Understanding the Behaviour of Learning Algorithms in Zero-sum Games

In economic and game theory, zero-sum games are settings for perfect competition where the gain of one player is exactly equal to the loss of the other. But what happens in environments where many intelligent agents – human or artificial – interact with one other? Do these systems attain a state of equilibrium or do they become chaotic? And what are the conditions that influence these outcomes?

These are some of the questions that Georgios Piliouras, assistant professor of Engineering Systems and Design, Singapore University of Technology and Design (SUTD), is trying to answer through his work on multi-agent reinforcement learning in games.

For Prof Piliouras, the focus on this research area stems from his fascination with how complex phenomena emerge from simple components, such as neurons coming together to form the brain, an ant colony self-organising and building complex structures, or how the global economy works.

“In every one of these cases we can create pretty reasonable models of the behaviour of the individual constituents of these networks,” he noted. “But when we scale them up, the global emergent behaviour can, in many cases, be unexpected.” 

Unexpected chaos

Prof Piliouras’s objective is to create a robust and scalable theory of how learning algorithms behave in general decentralised environments.
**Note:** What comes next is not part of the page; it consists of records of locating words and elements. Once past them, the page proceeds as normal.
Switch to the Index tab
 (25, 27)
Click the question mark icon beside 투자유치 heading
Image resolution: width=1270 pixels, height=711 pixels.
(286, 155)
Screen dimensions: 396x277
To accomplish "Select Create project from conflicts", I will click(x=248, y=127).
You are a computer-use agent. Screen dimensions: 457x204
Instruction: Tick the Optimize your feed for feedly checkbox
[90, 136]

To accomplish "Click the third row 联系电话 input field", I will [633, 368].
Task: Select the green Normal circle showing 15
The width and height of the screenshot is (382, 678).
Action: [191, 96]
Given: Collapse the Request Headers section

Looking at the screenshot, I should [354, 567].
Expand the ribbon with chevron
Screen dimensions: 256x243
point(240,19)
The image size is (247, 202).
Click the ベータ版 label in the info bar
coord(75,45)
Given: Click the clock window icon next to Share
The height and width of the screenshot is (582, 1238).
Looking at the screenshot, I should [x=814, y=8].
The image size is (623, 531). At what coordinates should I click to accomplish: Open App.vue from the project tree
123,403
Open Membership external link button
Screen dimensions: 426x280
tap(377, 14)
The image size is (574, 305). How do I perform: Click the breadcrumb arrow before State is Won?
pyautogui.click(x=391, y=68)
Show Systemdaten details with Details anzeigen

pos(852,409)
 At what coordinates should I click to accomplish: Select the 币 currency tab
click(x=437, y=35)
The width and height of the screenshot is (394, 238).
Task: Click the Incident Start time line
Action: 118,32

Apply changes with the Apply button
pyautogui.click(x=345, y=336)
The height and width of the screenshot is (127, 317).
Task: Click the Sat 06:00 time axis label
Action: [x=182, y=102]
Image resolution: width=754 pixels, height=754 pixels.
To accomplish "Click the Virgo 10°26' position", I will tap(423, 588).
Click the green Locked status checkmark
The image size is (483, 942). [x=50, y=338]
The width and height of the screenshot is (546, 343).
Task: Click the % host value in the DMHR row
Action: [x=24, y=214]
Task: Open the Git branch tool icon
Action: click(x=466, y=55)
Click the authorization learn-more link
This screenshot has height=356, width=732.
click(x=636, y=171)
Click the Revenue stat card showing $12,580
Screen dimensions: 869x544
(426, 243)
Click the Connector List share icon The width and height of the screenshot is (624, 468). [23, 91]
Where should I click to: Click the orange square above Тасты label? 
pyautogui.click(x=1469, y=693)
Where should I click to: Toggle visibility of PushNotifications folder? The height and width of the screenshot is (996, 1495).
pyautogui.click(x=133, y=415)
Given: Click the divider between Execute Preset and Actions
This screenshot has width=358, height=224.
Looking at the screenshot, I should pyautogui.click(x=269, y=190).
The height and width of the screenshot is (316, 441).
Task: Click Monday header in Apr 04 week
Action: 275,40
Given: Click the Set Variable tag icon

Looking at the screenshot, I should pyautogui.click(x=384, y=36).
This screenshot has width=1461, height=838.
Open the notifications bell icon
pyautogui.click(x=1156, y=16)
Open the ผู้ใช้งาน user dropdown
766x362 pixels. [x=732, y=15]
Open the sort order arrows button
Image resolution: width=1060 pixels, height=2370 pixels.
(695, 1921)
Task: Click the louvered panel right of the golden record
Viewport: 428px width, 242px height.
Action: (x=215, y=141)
One of the standard classes of these environments is the zero-sum game which lies at the core of many recent artificial intelligence (AI) architectures.

An example is Generative Adversarial Networks, where two neural networks compete against each other. One of them, the Generator, tries to create realistic looking images whereas the other one, the Discriminator, tries to predict whether the images presented are real world images or synthetic ones. “By having the networks compete against each other, we can create AI that produces very realistic looking images,” explained Prof Piliouras.

The same mathematical concept lies at the core of Alpha-Go/Alpha-Zero, the AI systems produced by DeepMind, which learned to master the game of Go through self-play. 

However, Prof Piliouras’ research found that many standard learning dynamics such as gradient descent (an optimisation algorithm that is used to update the parameters of a machine learning model) are unstable and in fact chaotic in zero-sum games. This suggests that zero-sum games and other similar multi-agent settings can be more complex than standard economic theory suggests.

New multi-agent AI architectures

To improve the performance of self-learning systems, Prof Piliouras is working to create learning algorithms that behave predictably and converge to equilibrium instead of behaving chaotically.

To date, he has co-authored several joint papers with researchers from DeepMind to leverage these ideas and create new multi-agent AI architectures.

His research group also published five papers in the Conference on Neural Information Processing Systems (NeurIPS) in 2019, with two of them receiving spotlight awards. The same year, the team received a best paper award nomination at the International Conference on Autonomous Agents and Multiagent Systems, which is the premier conference on multi-agent systems.

“Publishing in these top ML conferences provides a great opportunity for communicating our ideas to a wide audience and getting some valuable feedback,” said Prof Piliouras, who plans to keep probing deeper into the structure of multi-agent reinforcement learning in games.

“There are a lot of challenges and questions that we still do not quite understand especially when we have a large number of users and complex action spaces,” he said. “There is definitely a lot of exciting work to be done both on the theoretical as well as the experimental front.”  

Prof Piliouras counts himself lucky to have had the opportunity to collaborate with many brilliant researchers around the globe in the course of his work. “My research journey so far has been very rewarding,” he said. “I am happy with the progress we have made already on some of the fundamental questions in the area, and at the same time I am excited about where we are going next.”